The 8 x 10 separation negatives were placed in an enlarger to expose the printing matrices. These were developed in plastic developing trays, and when fixed were washed in hot water to remove unexposed gelatin. After drying in a room with a fan heater, each matrix was placed in a dye bath: the red matrix in cyan; the green matrix in magenta, and the blue matrix in yellow dye. Before being rolled into contact with the mordanted paper with a gelatin surface, the first matrix was lifted out of the cyan dye bath and allowed to drain until the stream of dye broke into drops. It was then placed into a plastic developing dish and one liter of 3% acetic acid. The dish was vigorously rocked back and forth and side to side to wash off the dye on the surface of the matrix. The matrix was lifted clear of the solution once so as to allow the acetic acid solution to reach the back of the matrix film.

To facilitate registration, a special punch with pairs of matching register pins: one round on the left and a squarish pin on the right; both pins mounted at the edge of a glass rolling bed. The paper was placed on the glass rolling bed gelatin surface up. The matrix held by one short edge high in the air while the left (round) hole fitted onto the register pin, and then the right (squarish) hole pressed down onto the pin. Then a rubber roller is taken and the matrix firmly rolled away from the operator into contact with the paper which is kept in a pile in a conditioning bath. The dye is absorbed by the paper for one minute after which the matrix is picked up by the farthermost corners and peeled off the paper. The same procedure is followed for the magenta and yellow matrices.

== Notable practitioners ==

The following photographers employed the dye transfer printing process for artistic purposes.

- Marie Cosindas

- William Eggleston

- Ernst Haas
- Syl Labrot
- Helen Levitt

- Dennis Marsico

- Eliot Porter
- Sandy Skoglund
- Pete Turner

==Status today==
In 1994, Eastman Kodak stopped making all materials for this process. The dyes used in the process are very spectrally pure compared to normal coupler-induced photographic dyes, with the exception of the Kodak cyan. The dyes have excellent light and dark fastness. The dye transfer process possesses a larger color gamut and tonal scale than any other process, including inkjet.
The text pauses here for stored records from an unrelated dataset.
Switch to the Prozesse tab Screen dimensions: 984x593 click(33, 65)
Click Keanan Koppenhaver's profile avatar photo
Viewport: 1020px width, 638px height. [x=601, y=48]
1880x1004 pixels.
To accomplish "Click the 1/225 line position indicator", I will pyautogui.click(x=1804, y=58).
Another important characteristic of dye transfer is that it allows the practitioner the highest degree of photographic control compared to any other photochemical color print process.
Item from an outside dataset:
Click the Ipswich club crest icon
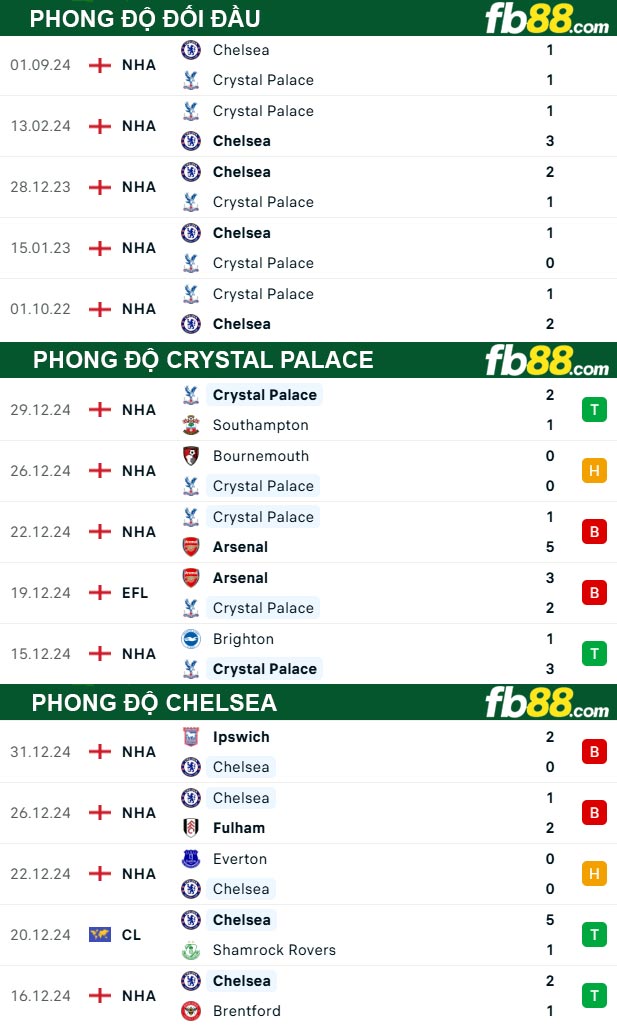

A peculiar advantage of the process was that skilled dye transfer retouchers would use the same dyes the image was printed with to fill in blank white spaces between two or three separate color photographs such as a background shot (rocks and a waterfall) one or more human figures, and more often than not a product shot (a cigarette pack) to produce a "strip in". Using the same dyes for photographically printing the images and for retouching meant that color matching by eye would not show up differently when re-photographed.